A second state of emergency has been declared for Tokyo – here’s what that means

It's not a hard lockdown, but it will run until February 7, with bars, restaurants and more to close by 8pm

Lim Chee Wah
Written by
Lim Chee Wah
Editor-in-Chief, Time Out Tokyo
Tokyo skyline at night
Photo: Mike Swigunski/UnsplashAn undated stock photo of Tokyo cityscape at night

[Update, January 7 5:45pm] Prime Minister Yoshihide Suga officially declared a state of emergency for Tokyo along with Saitama, Chiba and Kanagawa prefectures. Kyodo News reports the state of emergency will run from Friday January 8 until February 7.

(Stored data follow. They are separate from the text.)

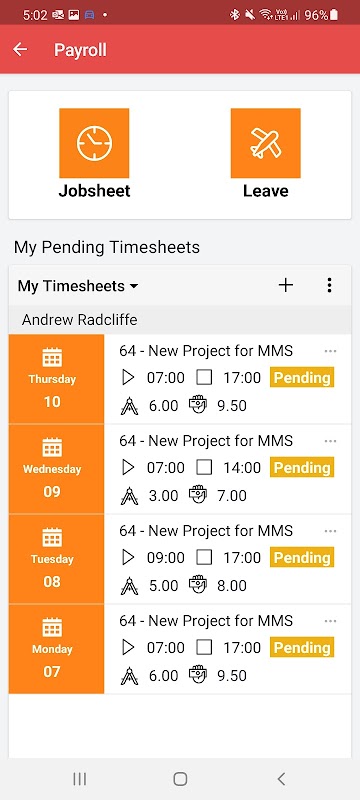Tap the start time play icon on Thursday entry

pos(128,378)

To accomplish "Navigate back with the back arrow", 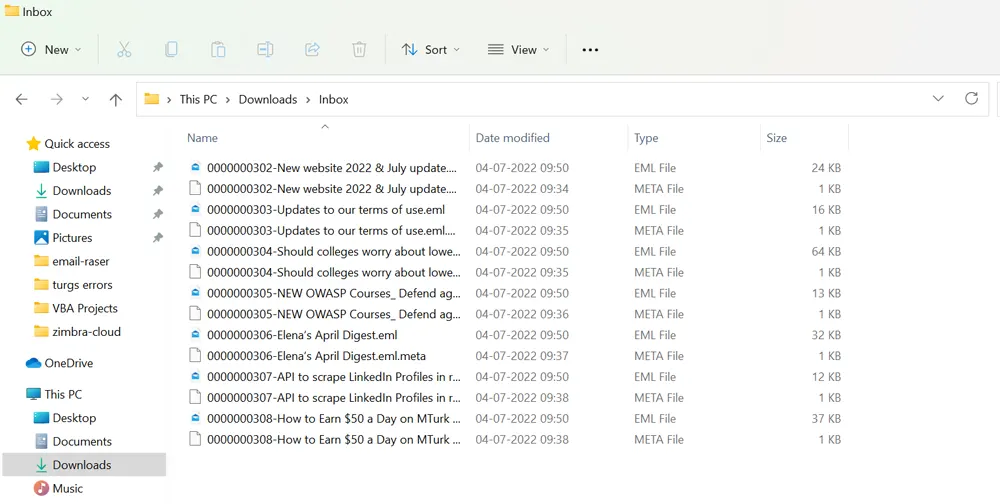I will (22, 100).
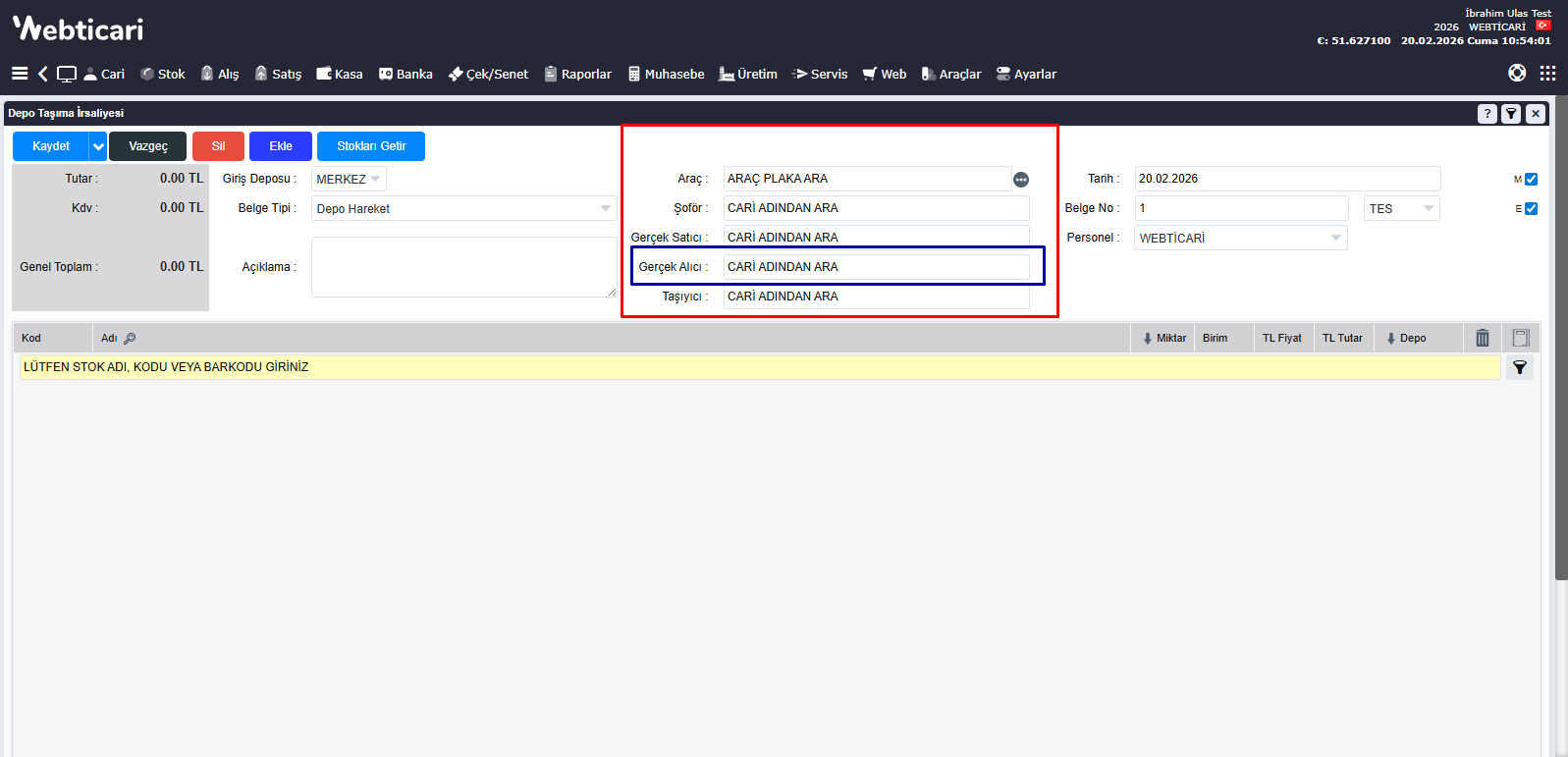This screenshot has width=1568, height=757.
Task: Expand the Kaydet button dropdown arrow
Action: click(98, 146)
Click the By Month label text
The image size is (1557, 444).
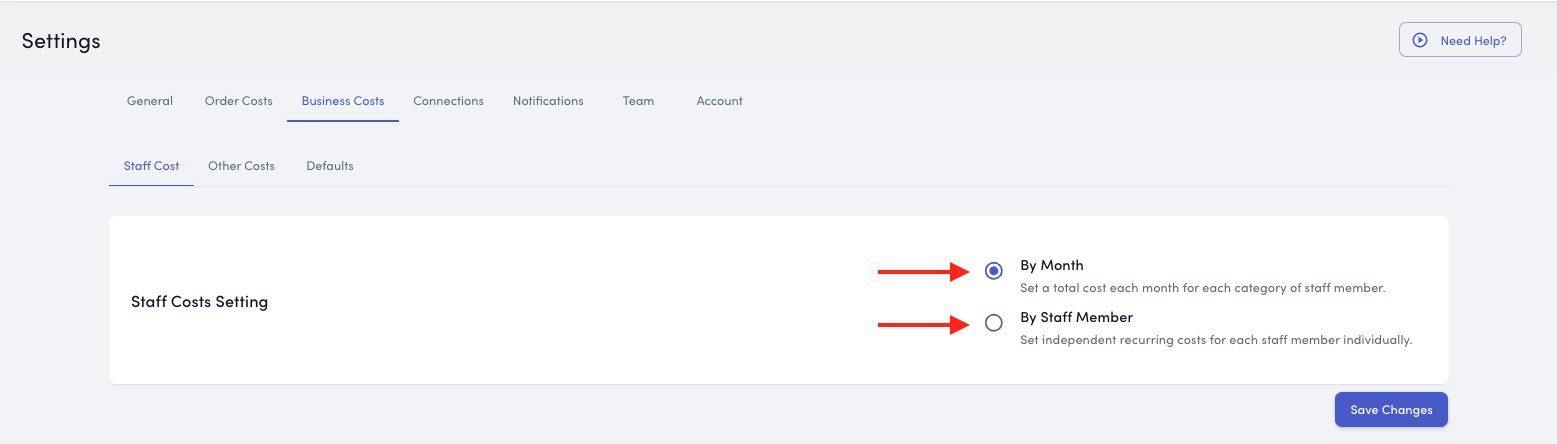point(1051,266)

People are strongly advised to avoid nonessential outings, especially after 8pm. Restaurants and bars are asked to stop serving alcohol by 7pm and to close by 8pm. Gyms, department stores and other 'entertainment facilities' are also covered by the 8pm closing time, but schools will remain open.


Covid-19 cases continue to surge in Tokyo, with the metropolis registering an unprecedented 1,591 new infections just yesterday, January 6. As a result, the city’s healthcare system is straining under pressure – it’s been on a red alert since December 17 2020.

Local media have been rife with reports that Tokyo and its surrounding prefectures (Saitama, Chiba and Kanagawa) will most likely go into another state of emergency soon. The Japan Times reports that Prime Minister Yoshihide Suga is expected to make the declaration today.

Here’s what we can expect from this second state of emergency, although the details are still tentative at the time of writing.

  • This new state of emergency could last for a month.
  • Residents will be asked to stay home and businesses to close by 8pm. Venues should not serve alcohol past 7pm.
  • Businesses that comply with the closure request could receive financial aid.
  • As with the first state of emergency in April 2020, this is not a hard lockdown. Residents are urged to avoid going out for any non-essential reasons, but there are no legal penalties for people who choose to ignore the government’s advice.
  • Schools, apparently, will remain open.
  • Companies are asked to let their staff work from home or operate on a staggered shift rotation.

Japan’s domestic tourism subsidy programme Go to Travel is still suspended at the moment, while international travel restrictions have been tightened. Currently, new entries into Japan are prohibited, but Japanese nationals and foreign residents with valid re-entry permits are excluded from the travel ban.

This is a developing story and will be updated as more information becomes available.